Es hora, por lo tanto, de mirar a Dios y de renovar nuestra fe en su poder y en su amor. Y también de recordar que la muerte, si es que llega ahora o si nos dan una prórroga y vivimos unos años más, no es el final del camino. Hemos desterrado la muerte de nuestro horizonte, como si por ello ésta dejara de existir. Esta pandemia la ha vuelto a colocar ante nuestra mirada, con toda su crudeza, y el mundo entero ha entrado en pánico. No se trata de frivolizar ante lo que está sucediendo, ni de tomárselo a la ligera, pero creo que para un creyente la posibilidad de enfermar y morir no debe ser un hecho tan extraordinario que nos lleve a volvernos locos. Repito: Hay vida eterna, y es Cristo quien nos la ha ganado pagando el precio de su sangre. Esta es nuestra esperanza -San Pablo dice en la primera carta a los Tesalonicenses que la esperanza es el yelmo que debemos ponernos en la cabeza para que la razón no desvaríe- y en ella debemos apoyarnos en momentos así. Por lo tanto, hay que mirar al cielo, aunque con los pies en la tierra. Hay que ser muy respetuosos con las medidas que exigen las autoridades sanitarias, pero sin olvidar que nuestra vida está en manos de Dios y que él es más poderoso que cualquier virus. No respetar esas medidas, pensando que Dios hará milagros y no nos pasará nada, es tentar al Señor y esa tentación ya la rechazó Jesús en el desierto, pero volvernos locos de pánico es perder de vista el poder de Dios y abandonar la confianza en Él.
Creo, lo digo humildemente y sin deseo de criticar a nadie en una hora tan compleja como ésta, que eso es lo que la Iglesia debe hacer. Al principio, en muchas diócesis del norte de Italia, se cerraron las iglesias; luego se impuso el sentido común y se permitió a los fieles que acudieran a ellas, aunque no había misas abiertas al público, pero sí la posibilidad de ir a rezar; muchos sacerdotes, siempre respetando las leyes, han estado escuchando confesiones y dando la comunión de forma individual. En otros sitios, como Madrid por ejemplo, se permiten las misas y las Iglesias están abiertas, pero se pide a los sacerdotes que velen para que sólo se llene un tercio del aforo, a la vez que se dispensa del cumplimiento del precepto dominical. En Polonia, se ha pedido a los ancianos y a los niños que no vayan al templo. El Santo Padre ha lamentado que en algunos sitios se tomen medidas drásticas y ha dicho que no siempre eso es lo mejor, sin embargo en su Diócesis de Roma no le han hecho caso y, que yo sepa, es la única en Italia donde no sólo no hay misas sino que todas las iglesias se han cerrado; dicen que es por los turistas, pero la verdad es que en Italia ya apenas quedan turistas.

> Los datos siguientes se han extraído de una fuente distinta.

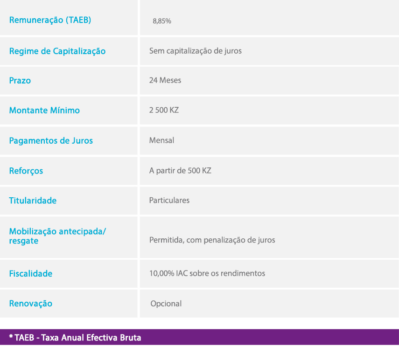Click the purple TAEB footnote banner
The image size is (399, 347).
pyautogui.click(x=199, y=337)
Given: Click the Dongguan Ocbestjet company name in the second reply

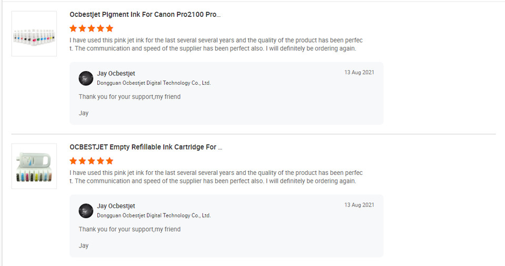Looking at the screenshot, I should tap(154, 215).
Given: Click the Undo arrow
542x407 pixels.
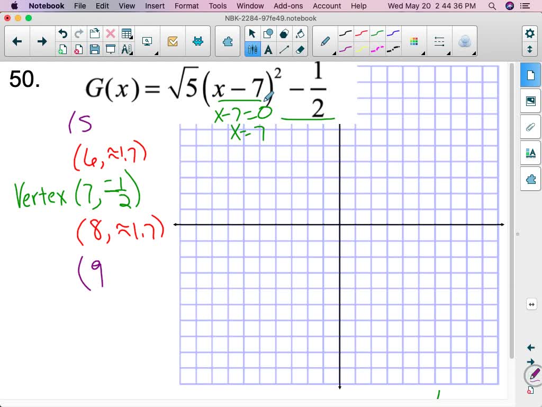Looking at the screenshot, I should point(63,33).
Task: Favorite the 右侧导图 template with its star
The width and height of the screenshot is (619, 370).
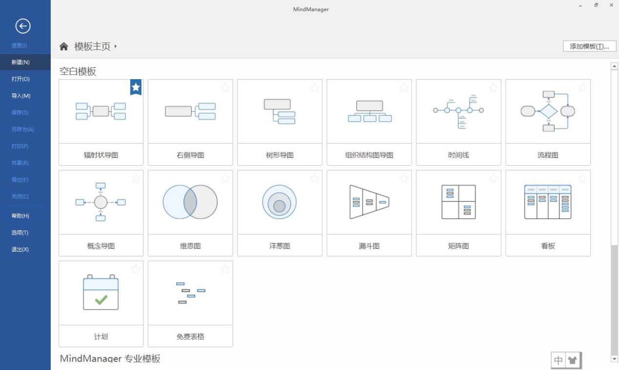Action: [226, 88]
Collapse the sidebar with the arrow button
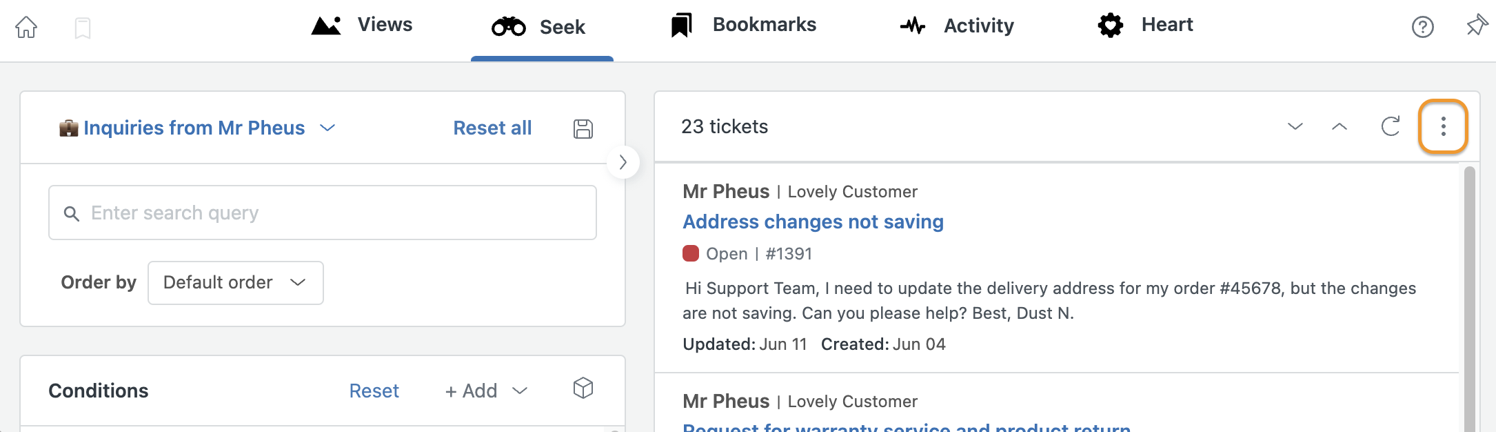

Por lo tanto, prevención y obediencia a lo que recomienden las autoridades, sí; histeria, no. Dios quiere estar a nuestro lado en estos momentos y los templos, salvo excepciones por causas gravísimas, deben estar accesibles a los fieles, aunque no haya misas. Miremos al cielo, revistámonos con el yelmo de la esperanza y pongamos nuestra confianza en la Divina Misericordia, a la vez que cumplimos las leyes para evitar la propagación de la epidemia. Y pidámosle a San José que siga cuidando de la Iglesia, como ha hecho siempre.